This movie is a dramedy, which means it has both humour and serious moments. For the most part, the humour doesn't work so well. Some parts did amuse me, such as the "she was too pretty" segment, but I usually kept a straight face during the film. Some parts around the beginning may have put a puzzled look on my face, such as the part where Bill gets Curly Sue to bash him over the head and she sends him flying through the air! Pretty much everything near the beginning, whether it was supposed to be funny or serious, failed to impress me. However, I eventually started finding much of "Curly Sue" to be fairly gripping, thanks to the drama in the film, though the humour continues to fail, and there may be some tedious segments, especially the movie theatre one. I did not care for the overacting of John Getz as Walker McCormick, but most of the cast performances are at least reasonable. At first, it looked like I was really going to dislike the Grey Ellison character, played by Kelly Lynch, with the scenes showing her on the job, but I found that this character soon changes.
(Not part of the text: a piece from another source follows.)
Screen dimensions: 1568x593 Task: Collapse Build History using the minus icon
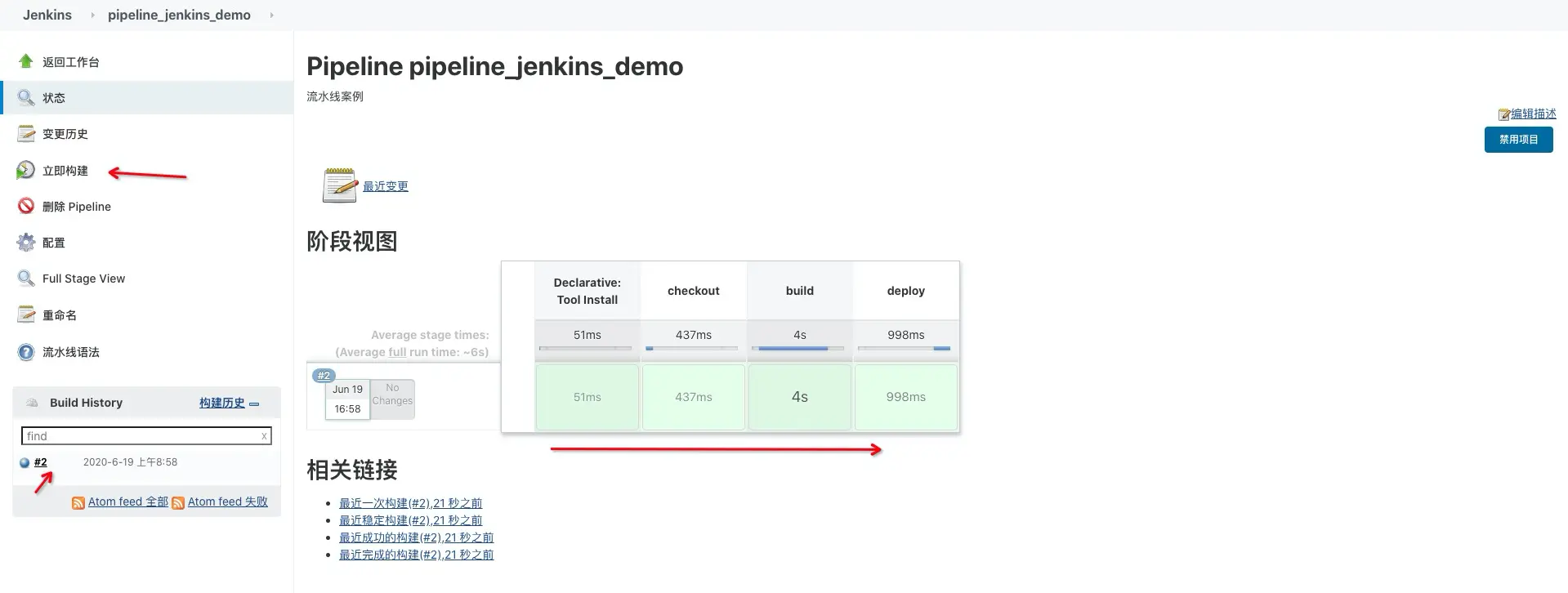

John Hughes certainly could have ended his directing career with a better film than this, but if you ask me, this one isn't as bad as its reputation may suggest. Yes, the humour is usually lacklustre, and the filmmaker was well known for the humour in his movies, plus people have also considered "Curly Sue" to be excessively sentimental and clichéd, and I can understand that, but personally, I still found it heartwarming enough to give it an above average rating. If you watch this result of Hughes' final stint as a director, which came eighteen years before his premature death caused by a heart attack, and expect it to be up there with "The Breakfast Club", "Ferris Bueller's Day Off", "Planes, Trains & Automobiles", etc., you could very easily be disappointed. This is a different idea than any of those movies, and wasn't done as well, but while I think it's far from great (unlike some people), I guess it is at least slightly underrated.